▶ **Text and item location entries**
---

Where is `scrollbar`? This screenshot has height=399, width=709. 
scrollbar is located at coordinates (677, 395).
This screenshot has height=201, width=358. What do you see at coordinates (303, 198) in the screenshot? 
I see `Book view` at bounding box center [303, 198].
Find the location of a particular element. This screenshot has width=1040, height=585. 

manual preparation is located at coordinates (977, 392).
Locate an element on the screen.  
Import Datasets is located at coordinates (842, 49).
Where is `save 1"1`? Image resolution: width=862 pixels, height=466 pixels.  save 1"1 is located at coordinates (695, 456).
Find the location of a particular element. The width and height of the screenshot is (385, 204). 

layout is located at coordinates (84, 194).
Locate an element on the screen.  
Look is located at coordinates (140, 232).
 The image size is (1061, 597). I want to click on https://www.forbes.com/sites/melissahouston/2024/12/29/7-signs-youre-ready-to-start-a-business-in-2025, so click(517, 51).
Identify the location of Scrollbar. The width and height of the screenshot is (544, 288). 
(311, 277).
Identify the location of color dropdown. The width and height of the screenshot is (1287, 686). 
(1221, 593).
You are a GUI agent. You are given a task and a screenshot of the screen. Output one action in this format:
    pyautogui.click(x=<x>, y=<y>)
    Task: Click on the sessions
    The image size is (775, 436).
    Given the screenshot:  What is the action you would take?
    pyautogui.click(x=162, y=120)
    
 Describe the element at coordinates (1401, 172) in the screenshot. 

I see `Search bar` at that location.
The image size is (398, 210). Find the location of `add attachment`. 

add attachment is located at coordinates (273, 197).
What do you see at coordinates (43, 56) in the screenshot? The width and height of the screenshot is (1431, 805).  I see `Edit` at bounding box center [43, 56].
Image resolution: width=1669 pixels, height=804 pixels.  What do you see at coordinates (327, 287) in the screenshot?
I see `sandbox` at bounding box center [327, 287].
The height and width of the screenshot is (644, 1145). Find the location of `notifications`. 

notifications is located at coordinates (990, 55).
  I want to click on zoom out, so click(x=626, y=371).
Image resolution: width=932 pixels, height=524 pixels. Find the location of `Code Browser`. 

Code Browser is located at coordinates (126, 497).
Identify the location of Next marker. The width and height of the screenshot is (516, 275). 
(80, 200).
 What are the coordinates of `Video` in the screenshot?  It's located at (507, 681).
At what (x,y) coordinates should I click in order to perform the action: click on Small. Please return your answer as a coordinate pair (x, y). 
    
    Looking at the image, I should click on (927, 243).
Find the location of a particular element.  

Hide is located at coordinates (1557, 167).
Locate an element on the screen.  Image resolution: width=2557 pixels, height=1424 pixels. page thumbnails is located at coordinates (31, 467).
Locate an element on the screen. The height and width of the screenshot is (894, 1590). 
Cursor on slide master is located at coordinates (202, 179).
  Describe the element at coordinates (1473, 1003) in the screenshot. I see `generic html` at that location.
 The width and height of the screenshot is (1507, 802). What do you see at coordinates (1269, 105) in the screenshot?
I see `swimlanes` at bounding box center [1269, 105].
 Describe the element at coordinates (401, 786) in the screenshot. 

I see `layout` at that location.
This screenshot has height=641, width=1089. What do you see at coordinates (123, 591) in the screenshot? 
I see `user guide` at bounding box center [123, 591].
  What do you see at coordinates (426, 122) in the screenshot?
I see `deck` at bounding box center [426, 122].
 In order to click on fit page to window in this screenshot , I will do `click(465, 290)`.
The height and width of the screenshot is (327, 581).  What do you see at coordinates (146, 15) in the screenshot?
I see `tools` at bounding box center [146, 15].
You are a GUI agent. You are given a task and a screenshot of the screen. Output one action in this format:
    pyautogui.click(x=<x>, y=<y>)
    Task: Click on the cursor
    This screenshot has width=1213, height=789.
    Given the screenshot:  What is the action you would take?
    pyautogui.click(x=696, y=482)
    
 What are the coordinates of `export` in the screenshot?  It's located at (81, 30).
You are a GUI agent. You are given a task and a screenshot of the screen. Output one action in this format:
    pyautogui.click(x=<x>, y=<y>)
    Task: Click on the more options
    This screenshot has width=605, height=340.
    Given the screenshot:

---

▶ **THE EXERCISE**
Copy out the material word for word, from the line with "The image size is (398, 210)." to the line with "at (507, 681).", with both of those lines included.

▶ **EXERCISE RESPONSE**
The image size is (398, 210). Find the location of `add attachment`. 

add attachment is located at coordinates (273, 197).
What do you see at coordinates (43, 56) in the screenshot? The width and height of the screenshot is (1431, 805).  I see `Edit` at bounding box center [43, 56].
Image resolution: width=1669 pixels, height=804 pixels.  What do you see at coordinates (327, 287) in the screenshot?
I see `sandbox` at bounding box center [327, 287].
The height and width of the screenshot is (644, 1145). Find the location of `notifications`. 

notifications is located at coordinates (990, 55).
  I want to click on zoom out, so click(x=626, y=371).
Image resolution: width=932 pixels, height=524 pixels. Find the location of `Code Browser`. 

Code Browser is located at coordinates (126, 497).
Identify the location of Next marker. The width and height of the screenshot is (516, 275). 
(80, 200).
 What are the coordinates of `Video` in the screenshot?  It's located at (507, 681).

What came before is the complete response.